**PROBLEMS:**
(1) Answer these questions using the drought article.
(a) Who is the CARE Southern Africa Regional Director?
(b) In which three countries have millions of people been driven towards starvation?
(c) What staple food was severely affected?
(2) Copy the passage from the drought article starting with "from ARNOLD MULENGA" and going on through "tightens its grip.", replacing "hunger crisis" with "food emergency".

**TEXT EXCERPT:**
-=-=-=-=-

Southern Africa grapples with escalating drought


Zambia faces severe drought

from ARNOLD MULENGA in Lusaka, Zambia
Zambia Bureau
LUSAKA, (CAJ News) – SOUTHERN Africa is on the brink of a devastating hunger crisis as an unyielding drought tightens its grip.

El Niño has led to searing heat that led to massive crop failure causing water sources to dry up.

As a result, millions of people in Malawi, Zambia and Zimbabwe have been driven towards starvation.

“The situation is dire and demands urgent and coordinated action to avert a catastrophe,” said Matthew Pickard, CARE Southern Africa Regional Director.

“We are particularly concerned by the impact of this emergency on women and girls who form the backbone of local communities who have had their farms scorched by the intense sun.”

In Malawi, El Nino has affected close to 4,4 million people due to below-normal rain and high temperatures.

This caused maize, a staple food in the mentioned countries, to be severely affected.

-=-=-=-=-

**Records from a dataset:**
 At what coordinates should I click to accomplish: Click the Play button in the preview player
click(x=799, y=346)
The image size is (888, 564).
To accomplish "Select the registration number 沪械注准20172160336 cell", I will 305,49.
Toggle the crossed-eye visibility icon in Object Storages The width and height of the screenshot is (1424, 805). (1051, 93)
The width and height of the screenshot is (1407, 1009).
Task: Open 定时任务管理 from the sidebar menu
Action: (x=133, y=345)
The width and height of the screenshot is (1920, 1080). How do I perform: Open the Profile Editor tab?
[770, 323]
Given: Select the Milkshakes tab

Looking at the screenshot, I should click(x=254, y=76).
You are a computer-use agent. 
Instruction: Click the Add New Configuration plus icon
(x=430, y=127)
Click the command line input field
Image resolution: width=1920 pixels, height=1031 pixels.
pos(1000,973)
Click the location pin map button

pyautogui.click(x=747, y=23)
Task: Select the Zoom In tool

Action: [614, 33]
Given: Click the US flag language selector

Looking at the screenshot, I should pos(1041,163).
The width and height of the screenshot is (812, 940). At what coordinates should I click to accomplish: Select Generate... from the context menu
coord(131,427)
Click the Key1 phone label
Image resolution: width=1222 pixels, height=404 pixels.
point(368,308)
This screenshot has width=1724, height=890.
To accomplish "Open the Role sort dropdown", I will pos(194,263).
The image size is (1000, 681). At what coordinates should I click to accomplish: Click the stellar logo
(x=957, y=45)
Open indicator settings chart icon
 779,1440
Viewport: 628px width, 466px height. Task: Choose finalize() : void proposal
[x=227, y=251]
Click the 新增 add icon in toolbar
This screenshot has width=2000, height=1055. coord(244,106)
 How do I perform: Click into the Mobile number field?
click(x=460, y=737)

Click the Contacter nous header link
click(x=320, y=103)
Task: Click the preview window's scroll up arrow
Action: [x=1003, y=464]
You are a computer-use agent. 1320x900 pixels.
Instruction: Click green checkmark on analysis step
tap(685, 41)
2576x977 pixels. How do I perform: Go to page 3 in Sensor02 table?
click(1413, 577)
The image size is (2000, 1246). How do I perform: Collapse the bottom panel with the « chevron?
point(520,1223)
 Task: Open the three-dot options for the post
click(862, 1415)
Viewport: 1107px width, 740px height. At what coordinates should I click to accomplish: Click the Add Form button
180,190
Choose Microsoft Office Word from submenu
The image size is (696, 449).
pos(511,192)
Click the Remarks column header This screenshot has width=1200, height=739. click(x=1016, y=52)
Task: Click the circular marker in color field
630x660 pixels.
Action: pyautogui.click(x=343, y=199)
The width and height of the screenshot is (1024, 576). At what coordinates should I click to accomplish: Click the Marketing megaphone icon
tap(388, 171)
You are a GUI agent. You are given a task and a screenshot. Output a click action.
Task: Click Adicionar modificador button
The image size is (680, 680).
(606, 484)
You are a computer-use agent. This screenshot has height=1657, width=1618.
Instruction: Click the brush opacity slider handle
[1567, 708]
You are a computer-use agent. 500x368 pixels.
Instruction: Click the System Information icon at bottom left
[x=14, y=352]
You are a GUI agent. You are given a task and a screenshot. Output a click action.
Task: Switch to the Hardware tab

-=-=-=-=-

**OUTPUTS BY TASK:**
(1)
(a) Matthew Pickard
(b) Malawi, Zambia and Zimbabwe
(c) Maize

(2)
from ARNOLD MULENGA in Lusaka, Zambia
Zambia Bureau
LUSAKA, (CAJ News) – SOUTHERN Africa is on the brink of a devastating food emergency as an unyielding drought tightens its grip.